Fourth Worlds - L'ethnographie imaginaire dans l'expérimentation musicale et sonore | Jeu de Paume


Fourth Worlds - L'ethnographie imaginaire dans l'expérimentation musicale et sonore
Rencontre et concerts
le 26 juin 2018
19h00 - 22h00
Concorde, Paris

À l’occasion de la soirée de lancement de l’exposition en ligne, « FOURTH WORLDS – L’ETHNOGRAPHIE IMAGINAIRE DANS L’EXPERIMENTATION MUSICALE ET SONORE », le Jeu de Paume accueille les artistes Tomoko Sauvage et Andrew Pekler pour deux concerts inédits ainsi que Stefanie Kiwi Menrath, commissaire de l'exposition qui présentera les différents projets accueillis sur l’espace virtuel.

Bien que la mixité culturelle soit une réalité pour toutes les sociétés depuis des temps immémoriaux, la pratique qui consiste à délimiter les cultures comme des entités séparées, géographiquement ancrées, existe aussi depuis longtemps. En ethnographie, les enregistrements de terrain font partie de cette pratique qui cherche à localiser et à différencier les cultures musicales pour rattacher leurs sonorités à des lieux et à une cartographie culturelle précise. Depuis plusieurs décennies, des artistes s’opposent à cette vision statique de la culture et à cette notion de territorialité de la musique et des sons, grâce aux stratégies critiques offertes par l’imaginaire et la fiction. La question qu’ils posent à travers leurs œuvres est la suivante : quelle est la part d’imagination inhérente aux techniques documentaires de l’ethnographie ? Dans quelle mesure les technologies modernes pour réaliser des enregistrements de terrain perpétuent-elles une perspective eurocentrée de la culture ? La fiction sonore est-elle capable de renverser l’essentialisme culturel et d’encourager une mémoire critique et contestataire ?

En 1980, Jon Hassel, trompettiste et compositeur, propose un début de réponse avec son album Fourth World Vol. 1: Possible Musics (réédité en 2014). Il explique : « J’ai voulu parvenir à des paysages géographiques et mentaux moins déterminés — qu’on ne pense pas à l’Afrique ou à l’Indonésie, ni à tel ou tel endroit du monde [...]. Je voulais quelque chose qui aurait pu exister et grandir dans un endroit imaginaire, avec une culture et une musique imaginaire ». Chez Jon Hassel, la notion de « Fourth World » — le quatrième monde — génère un espace imaginaire ouvert à l’échange musical et culturel. Au-delà de l’utopie d’une mixité culturelle totalement pacifique ou de la dystopie d’un choc des civilisations, il propose de transcender le concept d’un contact culturel purement additif. Ce quatrième monde convoque le caractère immatériel de la musique : elle n’a pas à être une extension littérale de la représentation d’un monde divisé en trois blocs (à l’époque, bloc occidental, bloc soviétique et tiers-monde), elle doit au contraire explorer les références spatiotemporelles musicales et sonores et expérimenter.

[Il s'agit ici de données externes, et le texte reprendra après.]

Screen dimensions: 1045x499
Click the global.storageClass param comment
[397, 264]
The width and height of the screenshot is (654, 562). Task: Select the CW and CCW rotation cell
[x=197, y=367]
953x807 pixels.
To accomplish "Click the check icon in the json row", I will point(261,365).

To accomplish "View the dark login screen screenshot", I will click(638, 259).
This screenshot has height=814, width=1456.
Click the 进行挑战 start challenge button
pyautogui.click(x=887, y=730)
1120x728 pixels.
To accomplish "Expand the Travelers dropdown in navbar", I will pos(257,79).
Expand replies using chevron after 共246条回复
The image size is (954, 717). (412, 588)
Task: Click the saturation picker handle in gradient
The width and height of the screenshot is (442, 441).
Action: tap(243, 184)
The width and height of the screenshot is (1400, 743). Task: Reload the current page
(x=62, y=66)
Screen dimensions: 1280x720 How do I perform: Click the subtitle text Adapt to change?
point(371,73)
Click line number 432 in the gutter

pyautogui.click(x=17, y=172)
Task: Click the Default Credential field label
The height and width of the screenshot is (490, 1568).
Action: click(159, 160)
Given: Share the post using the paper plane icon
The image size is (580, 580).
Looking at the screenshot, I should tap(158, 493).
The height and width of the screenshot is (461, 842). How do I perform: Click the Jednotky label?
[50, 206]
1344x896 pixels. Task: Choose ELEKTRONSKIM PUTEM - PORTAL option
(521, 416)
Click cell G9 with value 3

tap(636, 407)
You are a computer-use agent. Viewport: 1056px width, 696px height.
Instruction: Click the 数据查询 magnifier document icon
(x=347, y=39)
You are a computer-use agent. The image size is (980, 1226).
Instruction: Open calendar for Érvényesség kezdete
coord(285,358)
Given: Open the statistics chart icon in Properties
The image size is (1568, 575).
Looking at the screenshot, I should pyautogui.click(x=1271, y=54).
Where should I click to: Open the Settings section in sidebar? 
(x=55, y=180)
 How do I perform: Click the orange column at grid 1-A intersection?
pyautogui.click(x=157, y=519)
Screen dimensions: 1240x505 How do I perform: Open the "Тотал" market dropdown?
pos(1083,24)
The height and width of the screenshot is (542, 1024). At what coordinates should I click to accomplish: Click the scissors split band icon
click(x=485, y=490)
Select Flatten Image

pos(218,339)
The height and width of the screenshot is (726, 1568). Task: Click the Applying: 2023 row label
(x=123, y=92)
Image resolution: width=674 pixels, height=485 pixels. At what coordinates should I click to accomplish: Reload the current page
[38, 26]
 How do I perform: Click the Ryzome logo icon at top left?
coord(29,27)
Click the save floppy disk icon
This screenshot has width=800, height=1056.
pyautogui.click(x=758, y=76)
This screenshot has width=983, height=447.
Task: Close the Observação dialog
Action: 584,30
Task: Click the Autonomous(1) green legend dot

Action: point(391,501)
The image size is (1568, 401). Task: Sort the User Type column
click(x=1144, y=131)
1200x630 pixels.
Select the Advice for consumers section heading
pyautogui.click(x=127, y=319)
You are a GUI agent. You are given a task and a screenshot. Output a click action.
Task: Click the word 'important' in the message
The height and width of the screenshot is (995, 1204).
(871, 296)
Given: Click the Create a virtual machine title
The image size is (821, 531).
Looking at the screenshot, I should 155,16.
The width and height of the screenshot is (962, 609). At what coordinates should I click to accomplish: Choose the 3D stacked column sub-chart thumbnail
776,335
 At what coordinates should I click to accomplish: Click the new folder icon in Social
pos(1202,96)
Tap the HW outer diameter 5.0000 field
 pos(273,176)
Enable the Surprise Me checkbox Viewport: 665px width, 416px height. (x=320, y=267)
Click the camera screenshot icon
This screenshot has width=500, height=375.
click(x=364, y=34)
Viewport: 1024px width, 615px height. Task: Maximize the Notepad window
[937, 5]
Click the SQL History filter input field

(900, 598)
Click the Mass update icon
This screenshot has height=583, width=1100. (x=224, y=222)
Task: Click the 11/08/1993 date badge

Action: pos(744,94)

En prenant ces éléments comme point de départ, l’exposition « Fourth Worlds » rassemble une sélection de musiciens, d’artistes sonores et de théoriciens qui remettent en cause les discours sur l’« altérité » grâce à une narration spéculative, grâce à la fiction. Mythe des origines hypothétique, fausses archives musicales, atlas fantômes, mémoires critiques, diaspora réunie par une nation virtuelle, îles « pacifiques » dans tous les sens du terme, carnet de voyage fictif, archéologie du futur et reconstruction de mondes bientôt disparus — toutes les œuvres de cette exposition incarnent une riposte musicale et artistique face à la manie ethnographique d’assujettir des cultures à des endroits fixes.

Rencontre et concerts le mardi 26 juin de 19 heures à 22 heures. Accès libre dans la limite des places disponibles.